Disty Murdiyana, aktivis Komisi Nasional Anti Kekerasan terhadap Perempuan (Komnas Perempuan), memaparkan gerakan perempuan harus berhadapan dengan kultur yang meminggirkan perempuan. Bagi Disty, ide-ide kesetaraan perempuan dan laki-laki tidak mudah diperjuangkan karena harus berhadapan dengan budaya patriarki yang mengental di setiap sendi kehidupan. Disty menyinggung fenomena “militerisasi”. Saat ini, katanya, banyak organisasi-organisasi fundamental yang sering bertindak sewenang-wenang.
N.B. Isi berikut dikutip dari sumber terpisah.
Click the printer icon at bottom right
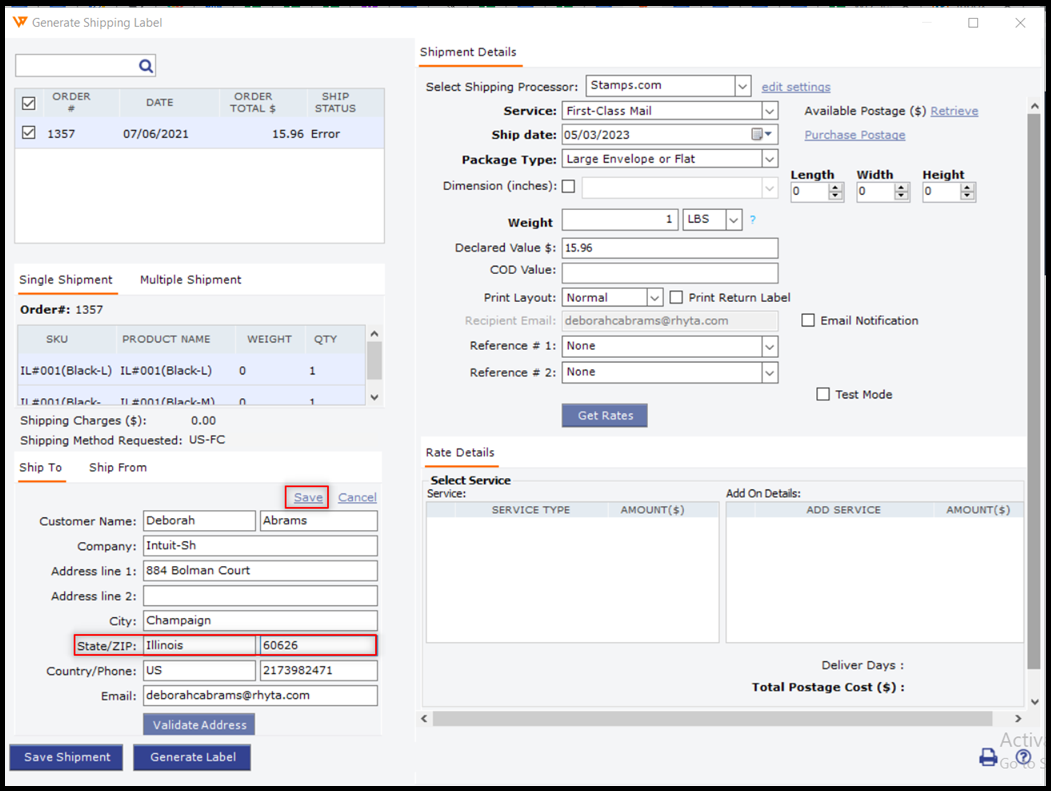The image size is (1051, 791). 988,757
Pernyataan Disty bukan tanpa dasar. Kini di era otonomi daerah, meski di satu sisi mengimplikasikan kemajuan demokratisasi dimana akses dan keterbukaan dalam menyuarakan aspirasi semakin terbuka lebar. Namun disisi lain, otonomi daerah juga kerap memproduksi wajah kekuasaan yang bias gender. Kebangkitan organisasi-organisasi fundamental dan lahirnya perda-perda yang mendiskriminasi perempuan membuat gerakan perempuan kian menemui tantangan maha-berat.
Kamel, aktivis perempuan yang mengusung isu-isu kontemporer ―menyangkut isu seksualitas khususnya kelompok-kelompok lesbian, gay, biseksual dan trans-gender (LGBT)―yang terpinggirkan karena orientasi seksualnya yang dianggap menyimpang dari budaya dominan, mengaku sering mendapat kekerasan dari kelompok-kelompok fundamental. “Kami sering diuber-uber”, cerita Kamel.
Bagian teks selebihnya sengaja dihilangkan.